= Exercise description =
Repeat, line for line, only the span that opens at the "This screenshot has height=376, width=464." line and closes at the final line below. Skip the pictures.

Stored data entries
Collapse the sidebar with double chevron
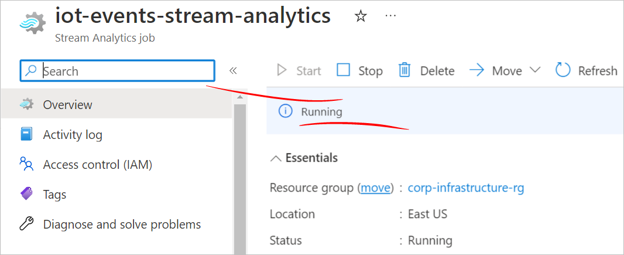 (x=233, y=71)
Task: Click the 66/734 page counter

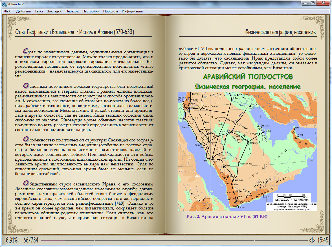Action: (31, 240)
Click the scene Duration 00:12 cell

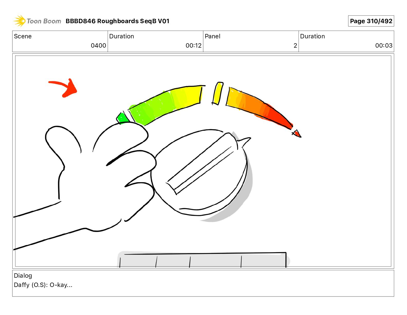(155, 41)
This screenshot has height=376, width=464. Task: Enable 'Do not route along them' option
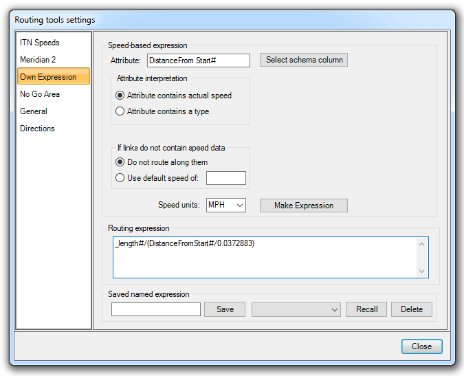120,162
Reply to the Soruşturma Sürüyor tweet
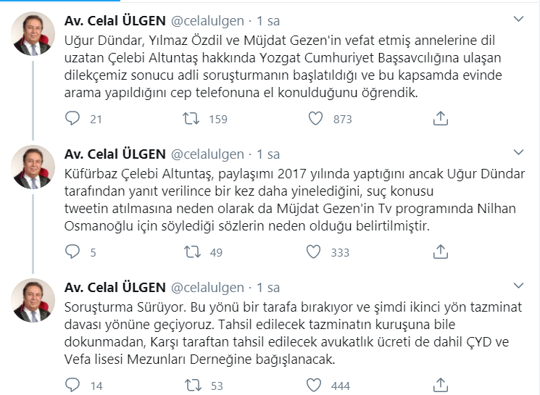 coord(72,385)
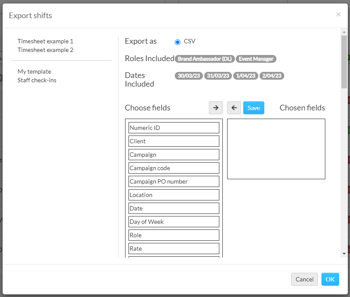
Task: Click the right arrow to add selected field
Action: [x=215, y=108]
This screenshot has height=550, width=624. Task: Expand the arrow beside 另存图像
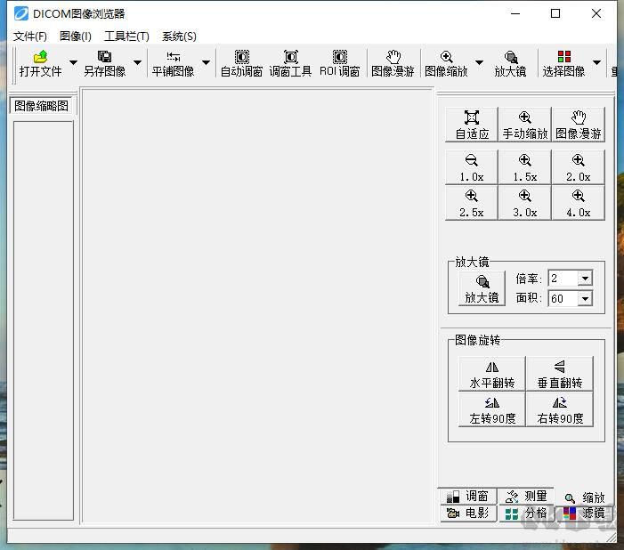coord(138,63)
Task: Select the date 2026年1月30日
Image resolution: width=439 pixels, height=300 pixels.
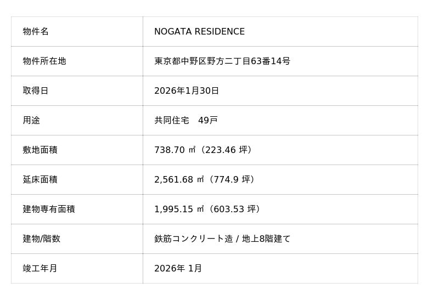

= The answer =
This screenshot has height=376, width=464. Task: Enable 'Do not route along them' option
120,162
Reply to the Soruşturma Sürüyor tweet
 coord(72,385)
Task: Click the right arrow to add selected field
Action: [x=215, y=108]
This screenshot has height=550, width=624. Task: Expand the arrow beside 另存图像
coord(138,63)
Task: Select the date 2026年1月30日
Image resolution: width=439 pixels, height=300 pixels.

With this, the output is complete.